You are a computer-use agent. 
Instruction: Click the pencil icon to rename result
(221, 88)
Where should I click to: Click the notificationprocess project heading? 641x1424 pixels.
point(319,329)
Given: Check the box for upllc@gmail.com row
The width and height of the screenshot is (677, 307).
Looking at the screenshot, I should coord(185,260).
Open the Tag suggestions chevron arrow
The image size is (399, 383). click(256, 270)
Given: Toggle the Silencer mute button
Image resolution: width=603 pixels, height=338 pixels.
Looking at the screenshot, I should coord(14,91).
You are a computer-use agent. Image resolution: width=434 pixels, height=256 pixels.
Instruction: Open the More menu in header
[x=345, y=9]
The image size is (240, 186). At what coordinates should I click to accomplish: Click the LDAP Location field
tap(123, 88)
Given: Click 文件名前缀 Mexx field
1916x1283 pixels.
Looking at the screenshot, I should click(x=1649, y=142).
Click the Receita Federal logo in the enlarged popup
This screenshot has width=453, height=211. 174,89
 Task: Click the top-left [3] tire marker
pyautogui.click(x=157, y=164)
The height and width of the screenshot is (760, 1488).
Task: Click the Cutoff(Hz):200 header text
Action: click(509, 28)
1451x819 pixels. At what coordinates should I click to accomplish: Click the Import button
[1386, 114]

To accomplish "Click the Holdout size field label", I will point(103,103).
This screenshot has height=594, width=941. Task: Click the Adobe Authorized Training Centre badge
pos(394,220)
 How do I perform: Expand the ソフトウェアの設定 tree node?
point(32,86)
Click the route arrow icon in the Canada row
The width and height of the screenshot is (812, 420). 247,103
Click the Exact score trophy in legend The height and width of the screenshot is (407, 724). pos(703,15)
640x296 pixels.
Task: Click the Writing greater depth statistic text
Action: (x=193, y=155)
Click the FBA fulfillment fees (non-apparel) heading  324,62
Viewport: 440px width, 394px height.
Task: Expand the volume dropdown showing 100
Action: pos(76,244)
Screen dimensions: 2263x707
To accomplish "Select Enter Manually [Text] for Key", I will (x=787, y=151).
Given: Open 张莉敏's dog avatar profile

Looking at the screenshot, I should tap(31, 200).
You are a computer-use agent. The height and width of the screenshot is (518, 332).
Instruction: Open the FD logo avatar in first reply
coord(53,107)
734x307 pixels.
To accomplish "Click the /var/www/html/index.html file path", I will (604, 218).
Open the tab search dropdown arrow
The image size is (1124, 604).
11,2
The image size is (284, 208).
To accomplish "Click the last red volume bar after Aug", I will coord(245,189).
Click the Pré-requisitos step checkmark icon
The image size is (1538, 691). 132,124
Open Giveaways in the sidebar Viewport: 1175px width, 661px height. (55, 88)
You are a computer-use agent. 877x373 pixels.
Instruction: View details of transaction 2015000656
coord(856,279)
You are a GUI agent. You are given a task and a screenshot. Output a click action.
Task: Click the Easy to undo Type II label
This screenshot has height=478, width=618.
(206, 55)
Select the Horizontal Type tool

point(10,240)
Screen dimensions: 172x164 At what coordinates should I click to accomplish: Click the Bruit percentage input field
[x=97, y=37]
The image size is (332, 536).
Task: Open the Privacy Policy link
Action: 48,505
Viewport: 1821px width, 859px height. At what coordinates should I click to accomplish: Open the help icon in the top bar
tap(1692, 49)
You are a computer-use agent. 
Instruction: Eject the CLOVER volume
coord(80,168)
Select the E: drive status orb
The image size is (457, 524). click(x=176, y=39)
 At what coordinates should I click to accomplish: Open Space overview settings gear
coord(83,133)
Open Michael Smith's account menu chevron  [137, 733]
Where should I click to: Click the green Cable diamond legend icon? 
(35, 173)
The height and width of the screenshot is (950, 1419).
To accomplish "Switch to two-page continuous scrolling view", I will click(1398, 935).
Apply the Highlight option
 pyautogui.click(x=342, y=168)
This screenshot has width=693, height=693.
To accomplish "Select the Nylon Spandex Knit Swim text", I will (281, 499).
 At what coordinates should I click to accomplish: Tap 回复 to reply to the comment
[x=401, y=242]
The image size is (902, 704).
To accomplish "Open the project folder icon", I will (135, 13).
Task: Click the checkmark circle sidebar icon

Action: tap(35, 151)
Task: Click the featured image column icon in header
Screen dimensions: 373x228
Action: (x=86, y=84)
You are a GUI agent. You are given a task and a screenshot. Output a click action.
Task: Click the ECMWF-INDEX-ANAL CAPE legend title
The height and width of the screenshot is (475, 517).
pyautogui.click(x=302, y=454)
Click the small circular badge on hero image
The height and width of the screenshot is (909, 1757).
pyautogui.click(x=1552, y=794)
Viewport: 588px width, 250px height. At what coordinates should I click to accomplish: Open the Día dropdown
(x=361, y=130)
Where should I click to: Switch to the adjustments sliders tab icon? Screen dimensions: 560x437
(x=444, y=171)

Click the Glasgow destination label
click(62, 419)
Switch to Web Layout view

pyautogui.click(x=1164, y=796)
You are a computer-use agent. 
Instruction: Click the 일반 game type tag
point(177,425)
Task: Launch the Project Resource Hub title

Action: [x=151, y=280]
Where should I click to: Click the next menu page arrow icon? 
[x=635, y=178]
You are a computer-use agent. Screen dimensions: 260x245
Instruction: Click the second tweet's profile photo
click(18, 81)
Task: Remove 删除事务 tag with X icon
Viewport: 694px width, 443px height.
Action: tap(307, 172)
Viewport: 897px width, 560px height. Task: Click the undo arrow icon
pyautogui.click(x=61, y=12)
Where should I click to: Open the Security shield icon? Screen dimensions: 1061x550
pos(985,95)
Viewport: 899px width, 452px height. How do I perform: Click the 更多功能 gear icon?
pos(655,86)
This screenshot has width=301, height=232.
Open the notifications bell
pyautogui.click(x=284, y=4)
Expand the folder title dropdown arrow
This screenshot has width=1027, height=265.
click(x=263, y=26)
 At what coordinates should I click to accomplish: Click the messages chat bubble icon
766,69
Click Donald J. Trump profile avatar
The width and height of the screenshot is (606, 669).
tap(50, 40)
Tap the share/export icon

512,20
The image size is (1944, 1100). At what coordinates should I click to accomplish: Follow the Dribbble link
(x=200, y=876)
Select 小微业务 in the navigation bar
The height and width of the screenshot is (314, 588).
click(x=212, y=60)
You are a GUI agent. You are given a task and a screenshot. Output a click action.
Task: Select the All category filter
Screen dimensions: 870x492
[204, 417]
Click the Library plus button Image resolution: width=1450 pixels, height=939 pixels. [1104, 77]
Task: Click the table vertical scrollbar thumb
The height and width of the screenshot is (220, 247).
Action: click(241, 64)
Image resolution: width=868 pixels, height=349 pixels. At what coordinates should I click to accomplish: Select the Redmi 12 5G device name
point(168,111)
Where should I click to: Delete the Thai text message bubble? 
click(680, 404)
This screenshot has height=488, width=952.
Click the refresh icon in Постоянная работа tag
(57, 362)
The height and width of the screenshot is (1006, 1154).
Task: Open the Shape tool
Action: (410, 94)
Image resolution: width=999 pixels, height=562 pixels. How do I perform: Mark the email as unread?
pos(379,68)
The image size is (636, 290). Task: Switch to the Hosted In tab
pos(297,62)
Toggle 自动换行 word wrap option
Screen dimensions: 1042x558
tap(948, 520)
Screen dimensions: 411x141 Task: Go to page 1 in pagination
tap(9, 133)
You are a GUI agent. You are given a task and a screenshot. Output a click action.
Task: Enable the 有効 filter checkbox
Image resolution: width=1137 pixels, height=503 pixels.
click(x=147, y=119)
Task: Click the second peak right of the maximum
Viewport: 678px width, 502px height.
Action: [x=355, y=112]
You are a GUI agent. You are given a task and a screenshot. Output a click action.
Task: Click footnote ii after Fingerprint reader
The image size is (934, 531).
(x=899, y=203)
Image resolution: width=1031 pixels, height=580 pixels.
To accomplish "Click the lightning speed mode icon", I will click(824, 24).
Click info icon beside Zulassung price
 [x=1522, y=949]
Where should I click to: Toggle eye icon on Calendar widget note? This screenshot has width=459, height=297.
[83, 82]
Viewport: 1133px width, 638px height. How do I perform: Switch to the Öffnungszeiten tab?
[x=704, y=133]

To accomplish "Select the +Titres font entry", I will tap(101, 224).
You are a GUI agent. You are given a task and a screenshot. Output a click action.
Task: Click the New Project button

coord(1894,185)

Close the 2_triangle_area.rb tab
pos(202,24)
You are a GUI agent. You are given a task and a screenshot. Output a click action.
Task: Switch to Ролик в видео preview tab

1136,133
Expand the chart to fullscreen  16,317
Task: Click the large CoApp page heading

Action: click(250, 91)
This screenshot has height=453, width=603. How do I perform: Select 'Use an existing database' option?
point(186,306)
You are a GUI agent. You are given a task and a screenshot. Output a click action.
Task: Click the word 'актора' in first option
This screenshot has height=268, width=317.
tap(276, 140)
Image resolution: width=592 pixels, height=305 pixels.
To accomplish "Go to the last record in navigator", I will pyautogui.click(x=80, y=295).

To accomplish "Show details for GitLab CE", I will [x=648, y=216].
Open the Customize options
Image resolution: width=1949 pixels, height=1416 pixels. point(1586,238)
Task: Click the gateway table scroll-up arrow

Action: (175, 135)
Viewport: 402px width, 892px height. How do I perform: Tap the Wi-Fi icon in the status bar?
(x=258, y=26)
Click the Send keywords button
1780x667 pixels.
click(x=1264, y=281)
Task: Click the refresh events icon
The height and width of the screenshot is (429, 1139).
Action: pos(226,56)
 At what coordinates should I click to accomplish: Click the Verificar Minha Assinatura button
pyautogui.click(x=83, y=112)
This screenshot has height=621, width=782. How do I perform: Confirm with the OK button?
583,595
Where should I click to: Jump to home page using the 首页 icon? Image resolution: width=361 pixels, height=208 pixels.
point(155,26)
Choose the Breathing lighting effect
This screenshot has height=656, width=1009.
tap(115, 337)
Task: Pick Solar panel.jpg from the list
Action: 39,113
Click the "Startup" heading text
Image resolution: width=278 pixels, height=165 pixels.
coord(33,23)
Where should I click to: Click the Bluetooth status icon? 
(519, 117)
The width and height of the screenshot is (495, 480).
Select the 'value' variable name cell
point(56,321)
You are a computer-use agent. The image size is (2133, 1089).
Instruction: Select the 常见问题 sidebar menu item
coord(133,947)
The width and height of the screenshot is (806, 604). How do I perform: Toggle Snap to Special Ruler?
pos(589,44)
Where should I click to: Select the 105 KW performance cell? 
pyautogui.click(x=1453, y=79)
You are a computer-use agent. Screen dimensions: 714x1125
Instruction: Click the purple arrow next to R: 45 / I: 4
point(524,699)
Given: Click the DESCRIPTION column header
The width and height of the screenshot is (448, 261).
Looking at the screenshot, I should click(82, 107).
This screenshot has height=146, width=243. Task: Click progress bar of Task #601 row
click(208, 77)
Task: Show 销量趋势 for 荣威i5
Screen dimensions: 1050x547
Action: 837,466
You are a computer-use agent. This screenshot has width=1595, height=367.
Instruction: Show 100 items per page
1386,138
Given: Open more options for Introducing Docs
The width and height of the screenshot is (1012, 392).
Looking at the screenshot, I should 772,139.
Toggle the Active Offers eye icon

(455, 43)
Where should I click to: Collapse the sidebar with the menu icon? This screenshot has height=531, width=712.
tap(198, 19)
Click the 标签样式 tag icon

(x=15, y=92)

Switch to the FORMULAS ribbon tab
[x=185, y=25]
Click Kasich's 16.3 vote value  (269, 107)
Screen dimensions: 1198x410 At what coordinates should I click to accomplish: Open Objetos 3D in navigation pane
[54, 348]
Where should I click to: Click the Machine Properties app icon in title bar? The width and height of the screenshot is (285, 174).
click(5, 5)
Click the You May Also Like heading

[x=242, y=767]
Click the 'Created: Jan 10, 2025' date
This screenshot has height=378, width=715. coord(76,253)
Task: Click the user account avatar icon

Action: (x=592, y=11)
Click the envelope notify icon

★ ★ ★ ★ ★

Problem description: Copy out the lines above word for word, starting with the line that contains "Click the Pré-requisitos step checkmark icon" and continuing through the line that contains "The image size is (457, 524).".

Finished task:
Click the Pré-requisitos step checkmark icon
The image size is (1538, 691). 132,124
Open Giveaways in the sidebar Viewport: 1175px width, 661px height. (55, 88)
You are a computer-use agent. 877x373 pixels.
Instruction: View details of transaction 2015000656
coord(856,279)
You are a GUI agent. You are given a task and a screenshot. Output a click action.
Task: Click the Easy to undo Type II label
This screenshot has height=478, width=618.
(206, 55)
Select the Horizontal Type tool

point(10,240)
Screen dimensions: 172x164 At what coordinates should I click to accomplish: Click the Bruit percentage input field
[x=97, y=37]
The image size is (332, 536).
Task: Open the Privacy Policy link
Action: 48,505
Viewport: 1821px width, 859px height. At what coordinates should I click to accomplish: Open the help icon in the top bar
tap(1692, 49)
You are a computer-use agent. 
Instruction: Eject the CLOVER volume
coord(80,168)
Select the E: drive status orb
The image size is (457, 524). click(x=176, y=39)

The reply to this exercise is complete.